Through temperature data dating back to 1950 for 1,692 cities, the researchers predicted that one in four of the world's biggest cities might be up to 7C warmer by the end of this century.

Such a steep increase would have "dire consequences for the health of city-dwellers, rob companies and industries of able workers, and put pressure on already strained natural resources such as water," says The Guardian.

The study predicts that the worst-affected cities could lose as much as 10.9 per cent of their GDP.

Cities cover only one per cent of the earth's surface, but are home to 54 per cent of the world's population.

However, the paper's authors say that the unique environmental factors of urban landscapes are often overlooked in climate change research.

"Studies on climate change impacts in cities mostly focus on a limited set of countries and risks, for example sea-level rise, health and water resources," the paper says, and "do not take into account that large cities will experience additional warming due to the urban heat island effect."

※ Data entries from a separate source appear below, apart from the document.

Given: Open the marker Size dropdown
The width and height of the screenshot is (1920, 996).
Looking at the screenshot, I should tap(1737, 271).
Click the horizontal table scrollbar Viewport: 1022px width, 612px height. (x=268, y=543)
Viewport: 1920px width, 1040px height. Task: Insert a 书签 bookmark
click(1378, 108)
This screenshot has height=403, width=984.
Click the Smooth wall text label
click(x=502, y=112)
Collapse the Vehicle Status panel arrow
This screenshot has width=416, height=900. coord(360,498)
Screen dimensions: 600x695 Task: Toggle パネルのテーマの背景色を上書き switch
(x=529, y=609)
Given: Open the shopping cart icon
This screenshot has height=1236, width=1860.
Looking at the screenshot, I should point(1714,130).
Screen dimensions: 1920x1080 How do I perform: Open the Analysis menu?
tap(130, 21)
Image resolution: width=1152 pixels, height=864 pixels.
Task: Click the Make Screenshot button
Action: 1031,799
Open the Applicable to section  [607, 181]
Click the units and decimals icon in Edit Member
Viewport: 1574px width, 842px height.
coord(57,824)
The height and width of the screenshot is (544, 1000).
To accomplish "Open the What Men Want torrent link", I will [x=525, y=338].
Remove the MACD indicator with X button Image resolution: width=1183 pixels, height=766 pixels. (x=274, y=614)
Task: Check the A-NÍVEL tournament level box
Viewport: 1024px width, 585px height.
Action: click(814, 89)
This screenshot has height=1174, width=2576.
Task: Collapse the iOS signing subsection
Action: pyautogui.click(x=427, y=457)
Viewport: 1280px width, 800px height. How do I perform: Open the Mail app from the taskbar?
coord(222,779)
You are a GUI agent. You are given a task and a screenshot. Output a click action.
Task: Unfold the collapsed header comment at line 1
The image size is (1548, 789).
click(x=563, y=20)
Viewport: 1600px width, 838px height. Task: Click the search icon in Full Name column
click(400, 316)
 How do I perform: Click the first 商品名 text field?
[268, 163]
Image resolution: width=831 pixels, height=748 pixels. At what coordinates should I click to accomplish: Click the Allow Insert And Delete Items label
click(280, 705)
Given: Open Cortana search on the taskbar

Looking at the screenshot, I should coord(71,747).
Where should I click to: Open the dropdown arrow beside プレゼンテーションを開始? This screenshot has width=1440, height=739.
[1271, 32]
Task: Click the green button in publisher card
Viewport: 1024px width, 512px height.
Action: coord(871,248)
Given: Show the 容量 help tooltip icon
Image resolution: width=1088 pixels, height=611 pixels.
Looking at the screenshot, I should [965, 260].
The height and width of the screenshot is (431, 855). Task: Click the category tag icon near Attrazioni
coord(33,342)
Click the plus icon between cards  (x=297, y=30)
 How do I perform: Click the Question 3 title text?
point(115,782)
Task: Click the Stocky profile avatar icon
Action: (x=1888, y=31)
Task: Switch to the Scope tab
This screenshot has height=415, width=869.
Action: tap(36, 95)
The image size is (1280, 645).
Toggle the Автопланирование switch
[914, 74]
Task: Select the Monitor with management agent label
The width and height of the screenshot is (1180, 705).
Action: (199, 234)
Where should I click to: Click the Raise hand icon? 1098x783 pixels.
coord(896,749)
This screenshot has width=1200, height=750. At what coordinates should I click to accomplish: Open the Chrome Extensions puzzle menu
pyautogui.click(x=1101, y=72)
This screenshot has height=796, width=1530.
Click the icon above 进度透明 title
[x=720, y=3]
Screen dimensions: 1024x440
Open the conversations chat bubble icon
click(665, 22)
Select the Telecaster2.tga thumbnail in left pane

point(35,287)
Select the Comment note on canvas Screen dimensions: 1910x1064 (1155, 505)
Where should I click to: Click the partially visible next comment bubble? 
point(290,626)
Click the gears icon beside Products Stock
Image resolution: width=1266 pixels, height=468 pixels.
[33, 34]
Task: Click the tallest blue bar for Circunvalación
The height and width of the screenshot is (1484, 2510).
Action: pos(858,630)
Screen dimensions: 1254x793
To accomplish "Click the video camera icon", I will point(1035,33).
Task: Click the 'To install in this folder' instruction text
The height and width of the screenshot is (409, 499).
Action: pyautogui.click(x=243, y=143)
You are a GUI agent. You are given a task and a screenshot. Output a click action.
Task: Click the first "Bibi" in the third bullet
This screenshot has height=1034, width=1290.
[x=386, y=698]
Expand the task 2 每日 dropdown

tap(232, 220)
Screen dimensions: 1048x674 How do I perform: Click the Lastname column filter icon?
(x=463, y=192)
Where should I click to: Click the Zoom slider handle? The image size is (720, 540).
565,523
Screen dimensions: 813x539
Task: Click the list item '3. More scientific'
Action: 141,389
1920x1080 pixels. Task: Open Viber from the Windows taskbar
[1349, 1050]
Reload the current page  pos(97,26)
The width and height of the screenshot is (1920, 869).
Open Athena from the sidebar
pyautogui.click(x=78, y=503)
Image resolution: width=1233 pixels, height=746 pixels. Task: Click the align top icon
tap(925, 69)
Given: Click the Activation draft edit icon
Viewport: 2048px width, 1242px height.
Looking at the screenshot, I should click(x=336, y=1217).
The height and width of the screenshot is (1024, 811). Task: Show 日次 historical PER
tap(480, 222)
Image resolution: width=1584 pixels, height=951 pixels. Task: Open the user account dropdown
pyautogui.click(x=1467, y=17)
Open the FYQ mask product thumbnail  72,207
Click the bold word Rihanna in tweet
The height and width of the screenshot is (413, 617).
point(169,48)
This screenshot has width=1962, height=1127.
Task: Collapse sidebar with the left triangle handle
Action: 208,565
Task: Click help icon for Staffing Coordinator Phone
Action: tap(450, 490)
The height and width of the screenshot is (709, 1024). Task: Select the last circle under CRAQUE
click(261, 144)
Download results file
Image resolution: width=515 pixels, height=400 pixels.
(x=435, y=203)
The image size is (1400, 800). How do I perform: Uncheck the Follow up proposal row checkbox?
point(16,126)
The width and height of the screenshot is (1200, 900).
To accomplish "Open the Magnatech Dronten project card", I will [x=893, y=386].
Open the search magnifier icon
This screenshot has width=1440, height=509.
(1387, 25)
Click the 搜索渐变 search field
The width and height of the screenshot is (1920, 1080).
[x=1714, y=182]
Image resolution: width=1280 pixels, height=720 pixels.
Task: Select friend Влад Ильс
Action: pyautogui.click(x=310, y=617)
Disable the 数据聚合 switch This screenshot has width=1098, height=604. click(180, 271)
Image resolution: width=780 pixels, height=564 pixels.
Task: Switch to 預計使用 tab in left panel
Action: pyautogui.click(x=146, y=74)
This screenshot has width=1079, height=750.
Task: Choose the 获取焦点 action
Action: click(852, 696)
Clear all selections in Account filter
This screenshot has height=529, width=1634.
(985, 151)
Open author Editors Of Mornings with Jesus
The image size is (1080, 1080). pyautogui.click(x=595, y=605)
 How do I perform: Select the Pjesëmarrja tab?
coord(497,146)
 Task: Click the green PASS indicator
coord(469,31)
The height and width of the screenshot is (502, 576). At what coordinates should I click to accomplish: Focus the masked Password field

Professor Richard Tol of Sussex University says the team's findings highlight the need for locally-tailored responses to climate change.

"Any hard-won victories over climate change on a global scale could be wiped out by the effects of uncontrolled urban heat islands," he says.

"City-level adaptation strategies to limit local warming have important economic net benefits for almost all cities around the world."

The paper suggests modifications to urban construction to minimise heat absorption, including using "cooler" alternatives to asphalt for pavements, painting roofs with a reflective coating and planting more trees.